▶ [Task data]:
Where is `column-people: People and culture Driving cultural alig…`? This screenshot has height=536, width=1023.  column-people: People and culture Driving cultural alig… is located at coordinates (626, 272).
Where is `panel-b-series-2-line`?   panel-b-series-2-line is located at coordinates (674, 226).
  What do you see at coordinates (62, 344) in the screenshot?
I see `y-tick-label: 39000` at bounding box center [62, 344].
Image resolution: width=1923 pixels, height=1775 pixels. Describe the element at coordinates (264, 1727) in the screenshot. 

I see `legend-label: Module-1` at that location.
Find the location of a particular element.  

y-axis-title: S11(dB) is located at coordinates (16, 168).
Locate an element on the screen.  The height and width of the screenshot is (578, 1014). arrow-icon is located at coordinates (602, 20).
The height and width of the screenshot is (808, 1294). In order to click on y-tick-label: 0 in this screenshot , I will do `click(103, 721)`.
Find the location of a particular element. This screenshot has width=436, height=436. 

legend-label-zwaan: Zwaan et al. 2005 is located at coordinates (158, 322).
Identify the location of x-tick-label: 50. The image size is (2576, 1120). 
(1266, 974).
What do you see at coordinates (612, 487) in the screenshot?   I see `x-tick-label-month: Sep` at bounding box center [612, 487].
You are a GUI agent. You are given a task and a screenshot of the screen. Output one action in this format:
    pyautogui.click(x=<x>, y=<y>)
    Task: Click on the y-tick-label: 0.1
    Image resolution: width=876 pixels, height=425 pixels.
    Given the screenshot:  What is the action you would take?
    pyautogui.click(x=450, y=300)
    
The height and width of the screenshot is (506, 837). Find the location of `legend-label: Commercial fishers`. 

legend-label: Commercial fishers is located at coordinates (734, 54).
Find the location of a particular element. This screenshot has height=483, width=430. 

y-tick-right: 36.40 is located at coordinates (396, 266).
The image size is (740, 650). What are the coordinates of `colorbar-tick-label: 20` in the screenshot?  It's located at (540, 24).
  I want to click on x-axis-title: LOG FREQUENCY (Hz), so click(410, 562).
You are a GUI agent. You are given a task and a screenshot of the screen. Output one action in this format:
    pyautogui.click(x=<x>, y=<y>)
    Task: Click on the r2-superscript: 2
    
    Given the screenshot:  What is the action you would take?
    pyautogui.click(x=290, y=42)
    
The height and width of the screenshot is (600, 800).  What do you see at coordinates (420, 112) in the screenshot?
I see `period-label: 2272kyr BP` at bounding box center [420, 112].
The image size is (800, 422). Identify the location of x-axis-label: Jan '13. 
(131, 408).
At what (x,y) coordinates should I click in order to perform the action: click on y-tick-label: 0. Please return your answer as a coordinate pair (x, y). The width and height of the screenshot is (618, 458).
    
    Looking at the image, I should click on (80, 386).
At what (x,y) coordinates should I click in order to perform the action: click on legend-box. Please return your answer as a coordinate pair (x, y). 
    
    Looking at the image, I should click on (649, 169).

▶ [Task item]:
Edit the items from the line with "coordinates (674, 226)." to the line with "y-axis-title: S11(dB) is" so that "Describe the element" becomes "Identify the element", changing nothing else, and give only those lines.

▶ [Answer to the problem]:
Where is `panel-b-series-2-line`?   panel-b-series-2-line is located at coordinates (674, 226).
  What do you see at coordinates (62, 344) in the screenshot?
I see `y-tick-label: 39000` at bounding box center [62, 344].
Image resolution: width=1923 pixels, height=1775 pixels. Identify the element at coordinates (264, 1727) in the screenshot. 

I see `legend-label: Module-1` at that location.
Find the location of a particular element.  

y-axis-title: S11(dB) is located at coordinates (16, 168).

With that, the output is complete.